3. The battery cell of claim 1, wherein the first insulating film has a thickness of 3 μιη to 50 μιη.

4. The battery cell of claim 3, wherein the first insulating film has a thickness of 6 μm to 30 μm.

5. The battery cell of claim 1, wherein the first insulating film is an aluminum oxide film or a polyimide film.

6. The battery cell according to claim 1, wherein a distance between an edge of the first insulating film adjacent to the opening and the opening is h1,1 mm.ltoreq.h1.ltoreq.10mm.

7. The battery cell of any one of claims 1-6, wherein the battery cell comprises a second insulating film and an electrode assembly, the electrode assembly disposed in the housing, the second insulating film disposed on a surface of the housing, the second insulating film disposed around the electrode assembly.

8. The battery cell according to claim 7, wherein the second insulating film is provided on an inner surface and/or an outer surface of the case.

9. The battery cell of claim 7, wherein the second insulating film has a thickness of 3 μm to 50 μm.
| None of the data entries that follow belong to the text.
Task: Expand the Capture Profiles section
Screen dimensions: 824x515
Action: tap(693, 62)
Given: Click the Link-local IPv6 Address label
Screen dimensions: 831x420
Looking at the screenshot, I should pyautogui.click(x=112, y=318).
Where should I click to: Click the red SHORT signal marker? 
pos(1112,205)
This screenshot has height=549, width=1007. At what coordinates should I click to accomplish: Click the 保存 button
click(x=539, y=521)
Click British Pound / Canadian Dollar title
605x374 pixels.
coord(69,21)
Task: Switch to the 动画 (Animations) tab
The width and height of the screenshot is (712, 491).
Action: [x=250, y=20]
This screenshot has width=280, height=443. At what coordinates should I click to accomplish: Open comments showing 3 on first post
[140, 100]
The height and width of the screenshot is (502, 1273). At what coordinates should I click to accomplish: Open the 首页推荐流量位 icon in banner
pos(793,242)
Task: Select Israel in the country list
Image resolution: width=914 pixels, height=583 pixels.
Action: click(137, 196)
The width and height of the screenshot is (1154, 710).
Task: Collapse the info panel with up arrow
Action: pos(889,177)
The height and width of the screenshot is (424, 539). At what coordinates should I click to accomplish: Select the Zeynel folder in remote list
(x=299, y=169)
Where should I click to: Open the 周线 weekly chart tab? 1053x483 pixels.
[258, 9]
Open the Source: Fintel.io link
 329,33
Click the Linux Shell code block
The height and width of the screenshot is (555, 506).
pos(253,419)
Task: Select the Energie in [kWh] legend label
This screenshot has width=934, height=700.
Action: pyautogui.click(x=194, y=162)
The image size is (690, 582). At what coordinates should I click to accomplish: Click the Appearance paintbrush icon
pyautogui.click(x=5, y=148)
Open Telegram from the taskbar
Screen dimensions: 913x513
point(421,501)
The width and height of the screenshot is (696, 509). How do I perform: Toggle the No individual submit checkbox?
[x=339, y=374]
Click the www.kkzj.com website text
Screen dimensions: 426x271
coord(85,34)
10. The battery cell according to claim 7, wherein the second insulating film is an aluminum oxide film or a polyimide film.

11. The battery cell of claim 7, wherein the second insulating film is disposed adjacent an edge of the opening in spaced relation to the opening.

12. The battery cell of claim 11, wherein a distance between an edge of the second insulating film adjacent to the opening and the opening is h2, h2 ≡t-0.5mm, wherein t is a thickness of the end cap in mm.

13. The battery cell of claim 11, wherein a distance between an edge of the second insulating film adjacent to the opening and the opening is h2,1mm ∈h2 ∈10mm.

14. The battery cell of claim 11, wherein the electrode assembly includes an electrode body and a tab connected to the electrode body, the edge of the second insulating film proximate the opening exceeding an end of the electrode body toward the opening.

15. A battery comprising a cell according to any one of claims 1-14.

16. An energy storage device comprising the battery cell of any one of claims 1-14 or the battery of claim 15.